Das klingt überzeugend.
Andernorts jedoch sagte di Fabio Gefährliches. In der WELT vom 14.1.2016 lesen wir unter der Überschrift „Rechtssystem in schwerwiegender Weise deformiert“ Folgendes: „Renommierte Verfassungsjuristen werfen der Kanzlerin in der Flüchtlingskrise fortgesetzten Rechtsbruch und Missachtung des Parlaments vor. Getrieben werden sie von der Angst um den Rechtsstaat. Noch nie war die Kluft zwischen Recht und Wirklichkeit so tief. Verfassungsrechtler wie Udo Di Fabio und Hans-Jürgen Papier lassen kein gutes Haar am Agieren der Kanzlerin in der Flüchtlingskrise.“
SEEHOFER SPRICHT UND SCHWEIGT
Wie sehr in der Frage der Immigration vom Recht Abschied genommen wurde, macht auch das argumentative Wechselbad des darin geübten Innenministers Seehofer deutlich. Einst sprach er von einer „Herrschaft des Unrechts”. Und heute? Auch Recht scheint flexibel zu sein, um nicht zu sagen willkürlich auslegbar, wenn es der politische Gleichschritt verlangt.
FREIHEIT
Die bei der Festveranstaltung verbal zwar vorsichtig verunglimpften, aber dennoch deutlich identifizierbaren politischen Gegner der Zuwanderungspolitik Merkels boten eine willkommene Gelegenheit, die von den Altparteien betriebene Konsens-Politik, unter Missachtung nationalen Interesses, als alternativlos darzustellen. Wer nicht damit übereinstimmt, so war es unstrittig zu spüren, steht im Widerspruch zum Geiste der Weimarer Verfassung.

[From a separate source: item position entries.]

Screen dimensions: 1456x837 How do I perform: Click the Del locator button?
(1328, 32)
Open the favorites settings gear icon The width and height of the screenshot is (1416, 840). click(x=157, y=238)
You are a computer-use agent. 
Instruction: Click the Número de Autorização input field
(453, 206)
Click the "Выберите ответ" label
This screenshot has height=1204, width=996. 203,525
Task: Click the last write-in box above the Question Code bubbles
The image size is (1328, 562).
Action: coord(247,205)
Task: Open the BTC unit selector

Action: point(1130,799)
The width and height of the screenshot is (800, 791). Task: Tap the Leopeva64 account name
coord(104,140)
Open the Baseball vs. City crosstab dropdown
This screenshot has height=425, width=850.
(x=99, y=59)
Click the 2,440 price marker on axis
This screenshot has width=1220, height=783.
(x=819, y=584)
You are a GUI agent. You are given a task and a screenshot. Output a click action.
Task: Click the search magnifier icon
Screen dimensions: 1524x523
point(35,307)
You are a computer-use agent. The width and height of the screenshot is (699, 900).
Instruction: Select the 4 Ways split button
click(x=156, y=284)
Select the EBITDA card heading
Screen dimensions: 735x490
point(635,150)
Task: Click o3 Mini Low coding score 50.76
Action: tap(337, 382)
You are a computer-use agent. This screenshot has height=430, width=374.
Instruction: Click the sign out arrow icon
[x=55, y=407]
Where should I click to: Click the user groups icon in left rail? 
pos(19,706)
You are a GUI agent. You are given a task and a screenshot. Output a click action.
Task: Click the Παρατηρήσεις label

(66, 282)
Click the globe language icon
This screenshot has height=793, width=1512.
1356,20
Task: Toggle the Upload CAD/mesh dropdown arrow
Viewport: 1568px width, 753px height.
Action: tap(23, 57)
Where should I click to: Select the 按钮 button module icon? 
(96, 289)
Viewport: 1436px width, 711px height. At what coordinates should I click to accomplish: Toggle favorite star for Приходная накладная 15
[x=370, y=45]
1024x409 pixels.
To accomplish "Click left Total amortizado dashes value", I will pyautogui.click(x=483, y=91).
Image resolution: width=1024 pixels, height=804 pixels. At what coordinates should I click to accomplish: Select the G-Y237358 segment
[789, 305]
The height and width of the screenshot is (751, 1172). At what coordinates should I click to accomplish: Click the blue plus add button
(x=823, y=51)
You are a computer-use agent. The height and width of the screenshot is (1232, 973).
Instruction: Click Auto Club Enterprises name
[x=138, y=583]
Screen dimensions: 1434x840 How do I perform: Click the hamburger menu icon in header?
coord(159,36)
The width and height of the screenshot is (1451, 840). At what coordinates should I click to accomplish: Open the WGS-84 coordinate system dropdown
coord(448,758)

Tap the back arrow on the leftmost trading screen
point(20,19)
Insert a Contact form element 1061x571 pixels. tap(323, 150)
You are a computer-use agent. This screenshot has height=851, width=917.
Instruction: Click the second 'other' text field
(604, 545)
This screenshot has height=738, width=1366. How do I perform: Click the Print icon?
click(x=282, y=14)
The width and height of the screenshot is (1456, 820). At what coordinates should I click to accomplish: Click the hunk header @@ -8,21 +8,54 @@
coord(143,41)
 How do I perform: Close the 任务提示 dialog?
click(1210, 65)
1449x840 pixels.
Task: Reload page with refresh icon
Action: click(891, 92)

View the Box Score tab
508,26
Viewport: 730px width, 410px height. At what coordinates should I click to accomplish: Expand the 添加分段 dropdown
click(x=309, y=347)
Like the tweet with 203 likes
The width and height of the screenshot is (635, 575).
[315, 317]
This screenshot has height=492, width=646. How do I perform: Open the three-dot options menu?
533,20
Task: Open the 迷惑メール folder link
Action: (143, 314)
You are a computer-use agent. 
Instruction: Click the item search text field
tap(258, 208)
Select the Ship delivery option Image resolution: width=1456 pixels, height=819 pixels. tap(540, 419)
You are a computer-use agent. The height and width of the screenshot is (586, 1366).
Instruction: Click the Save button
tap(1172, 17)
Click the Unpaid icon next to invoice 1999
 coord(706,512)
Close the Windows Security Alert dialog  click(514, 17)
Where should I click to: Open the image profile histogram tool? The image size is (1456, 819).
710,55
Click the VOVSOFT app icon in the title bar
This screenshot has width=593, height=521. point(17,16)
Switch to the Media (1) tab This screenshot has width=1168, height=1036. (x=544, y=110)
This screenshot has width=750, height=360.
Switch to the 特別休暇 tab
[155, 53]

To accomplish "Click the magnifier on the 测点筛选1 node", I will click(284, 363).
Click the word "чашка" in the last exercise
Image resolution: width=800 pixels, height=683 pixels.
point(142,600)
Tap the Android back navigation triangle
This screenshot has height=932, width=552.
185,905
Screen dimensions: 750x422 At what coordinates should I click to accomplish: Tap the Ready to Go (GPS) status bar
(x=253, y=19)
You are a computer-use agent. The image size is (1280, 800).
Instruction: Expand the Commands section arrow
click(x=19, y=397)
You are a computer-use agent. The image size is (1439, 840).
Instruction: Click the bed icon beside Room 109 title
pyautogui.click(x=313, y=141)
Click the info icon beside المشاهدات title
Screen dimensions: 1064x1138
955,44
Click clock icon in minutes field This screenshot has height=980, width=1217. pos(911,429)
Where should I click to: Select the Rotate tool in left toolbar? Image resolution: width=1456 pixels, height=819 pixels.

Mit der Vorbildfunktion der Weimarer Verfassung für unsere Demokratie heute hat dies freilich wenig zu tun. Die zunehmende Schmähung und Ausklammerung politisch abweichender Meinungen vom öffentlich-rechtlichen Diskurs sowie die unwidersprochene zensorische Einflussnahme auf die freien und sozialen Medien zeigen, dass es mit der Freiheit der Andersdenkenden, nach Rosa Luxemburg der Härtetest wirklicher Freiheit, nicht weit her ist. Stattdessen zeichnet man ein offenbar geschöntes Drei-Farben-Bild von Freiheit in Deutschland. Das „Geben Sie Gedankenfreiheit!“ in Schillers Don Carlos gegenüber dem königlichen Tyrannen zeigt eine abnehmend nachhaltige Wirkung deutscher Klassik auf das politische Mainstream-Denken der Gegenwart.
EIN BUNDESPRÄSIDENT ALLER DEUTSCHEN?
Als Verteidiger des in jeder Demokratie nötigen und nicht rechtfertigungsbedürftigen Dissenses in der öffentlichen und politischen Diskussion über die Zukunft Deutschlands angesichts der demographischen, kulturellen und sozialpolitischen Herausforderungen hat sich Steinmeier in seiner Rede nicht als Bundespräsident aller Deutschen erwiesen.